- **QUESTIONS À TRAITER**:
#1 Dans le texte sur la révocation du directeur général, quel préavis la convention de compte courant prévoit-elle pour le remboursement ?
#2 Résumez en deux phrases au plus le paragraphe du texte sur la révocation du directeur général qui commence par « De même, il a manqué gravement », sans perdre ses faits principaux.
#3 Rédigez la suite du texte sur la révocation du directeur général en partant de sa dernière phrase.
[TEXTE À LIRE]
En l'espèce, contrairement à ce que soutient la SAS Souleiado, la demande faite le 9 août 2018 par monsieur Daniel R. de remboursement de son compte courant d'associé dans un délai de quinzaine, alors que la convention de compte-courant prévoit un préavis de six mois ne constitue pas un motif de révocation de la fonction de directeur général ; en effet, cette demande a été présentée par monsieur Daniel R., non en sa qualité de dirigeant, mais en sa qualité d'associé.
Les longs développements sur la genèse et le contexte de cette opération sont donc vains.
C'est cependant à bon droit que la SAS Souleiado invoque la tentative opérée le 23 janvier 2019 par monsieur Daniel R. auprès du service comptabilité pour faire payer des factures de la société Daniel R. Sarl, malgré la procédure de sauvegarde, après avoir prétexté que la sauvegarde était suspendue.
Il est également justifié du fait que monsieur Daniel R., dans le cadre de ses fonctions de directeur général a insulté à plusieurs reprises monsieur Stéphane R., lors de réunions ou d'entretiens officiels avec le personnel, notamment le 15 janvier 2019 ; ce qui dénote un comportement inadapté pour un dirigeant.
De même, il a manqué gravement à son obligation de discrétion sur les affaires sociales, en accusant ouvertement monsieur Stéphane R. d'abus de biens sociaux et en précisant avoir déposé plainte contre lui, ou encore en donnant des informations sur leur mésentente, le tout soit au moyen de courriels adressés aux magasins et aux responsables des boutiques (courriels détaillés des 15 octobre 2018 et 22 décembre 2018), soit lors d'une réunion avec le personnel tenue le 16 octobre 2018.
Par ailleurs, la mésentente est avérée entre les deux dirigeants ; monsieur Daniel R. et monsieur Stéphane R. sont en désaccord permanent sur l'organisation du bureau de style, sur l'opportunité de certaines réunions de travail, sur les opérations promotionnelles, sur les séances de shooting-photos ; ainsi monsieur Daniel R. a annulé sans concertation une réunion prévue avec toutes les boutiques le 6 septembre 2018 et prévu à la place une tournée des boutiques, selon mail adressé à l'ensemble des responsables le 27 juillet 2018 ; de même, il a annulé la réunion commerciale du 16 octobre 2018 que monsieur Stéphane R. a reprogrammée le 10 octobre ; alors que monsieur Stéphane R. a annulé par mail du 15 novembre 2018 une opération promotionnelle décidée par monsieur Daniel R., celui-ci a demandé dés le lendemain au personnel de la maintenir.
[/TEXTE À LIRE]
[DONNÉES D'ENTRÉE]
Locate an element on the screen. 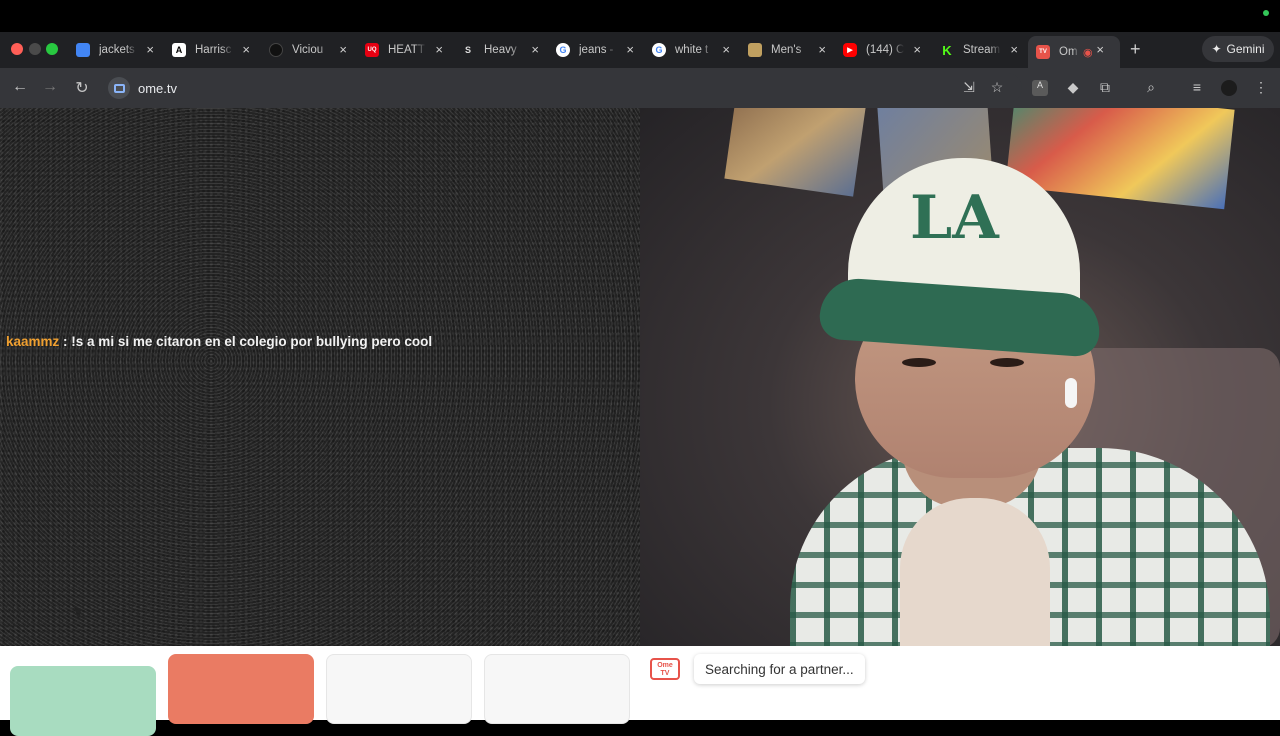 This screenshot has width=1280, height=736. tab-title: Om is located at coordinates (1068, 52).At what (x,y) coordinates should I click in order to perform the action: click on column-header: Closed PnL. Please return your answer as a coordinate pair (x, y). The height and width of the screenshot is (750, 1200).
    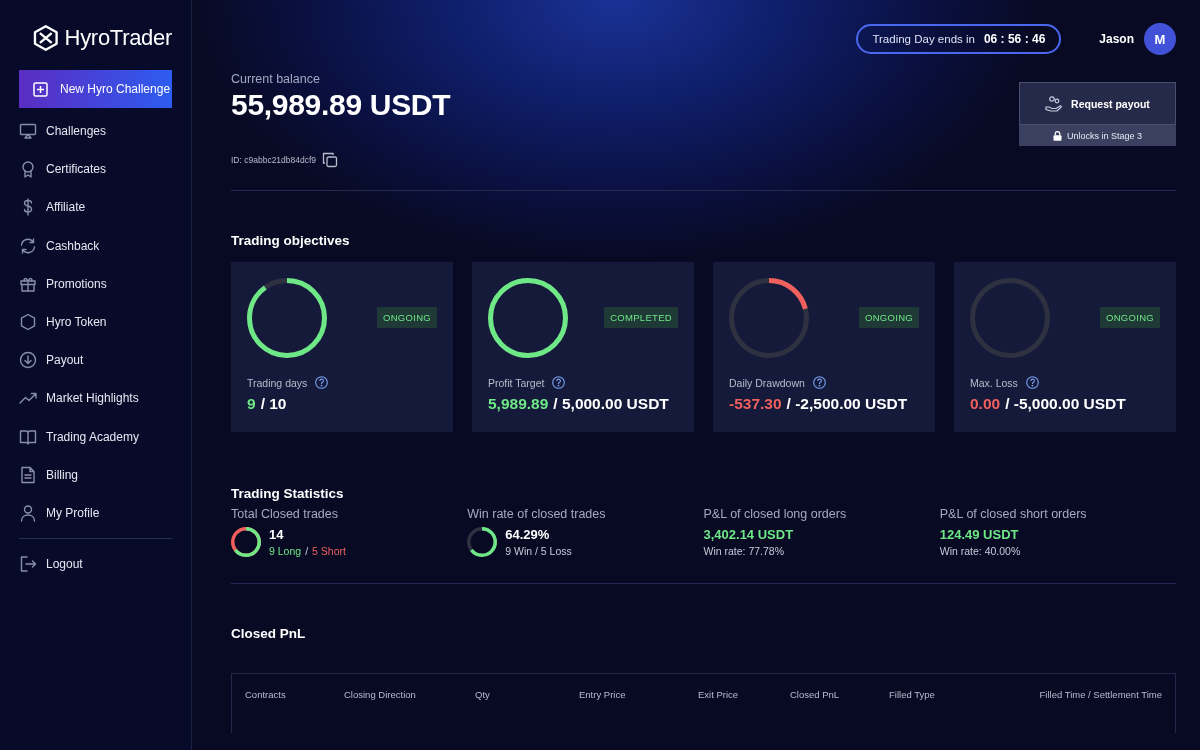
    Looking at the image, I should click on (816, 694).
[/DONNÉES D'ENTRÉE]
- **RÉPONSES RÉDIGÉES**:
#1 Elle prévoit un préavis de six mois.

#2 Monsieur Daniel R. a gravement manqué à son obligation de discrétion sur les affaires sociales : il a ouvertement accusé monsieur Stéphane R. d'abus de biens sociaux, a précisé avoir déposé plainte contre lui et a fait état de leur mésentente. Il l'a fait par des courriels aux magasins et aux responsables des boutiques (15 octobre et 22 décembre 2018) ainsi que lors d'une réunion avec le personnel le 16 octobre 2018.

#3
Il en résulte des perturbations dans le fonctionnement des équipes de salariés, ainsi qu'il ressort d'un courriel du 7 septembre 2018 de l'équipe Souleiado Avignon relativement à la nouvelle décision de monsieur Daniel R. quant au port obligatoire d'un uniforme en boutique, ou encore des courriels du 17 novembre 2018 de la responsable de la boutique Saintes Marie de la mer qui se déclare « perdue » et, du 9 décembre 2018 de la responsable de Nîmes qui demande une information claire pour être crédible auprès des clients suite aux annonces contradictoires d'opérations promotionnelles.
Le malaise ressenti par le personnel ressort également clairement d'un message électronique de la responsable de la boutique de Nîmes, laquelle écrit le 22 décembre 2018 à monsieur Daniel R. : « ce que nous vivons, nous vos salariés, est un véritable cauchemar !! Quel déballage !...Ce comportement n'est pas digne de chefs d'entreprise, responsables. Nous sommes très inquiets pour notre avenir... ».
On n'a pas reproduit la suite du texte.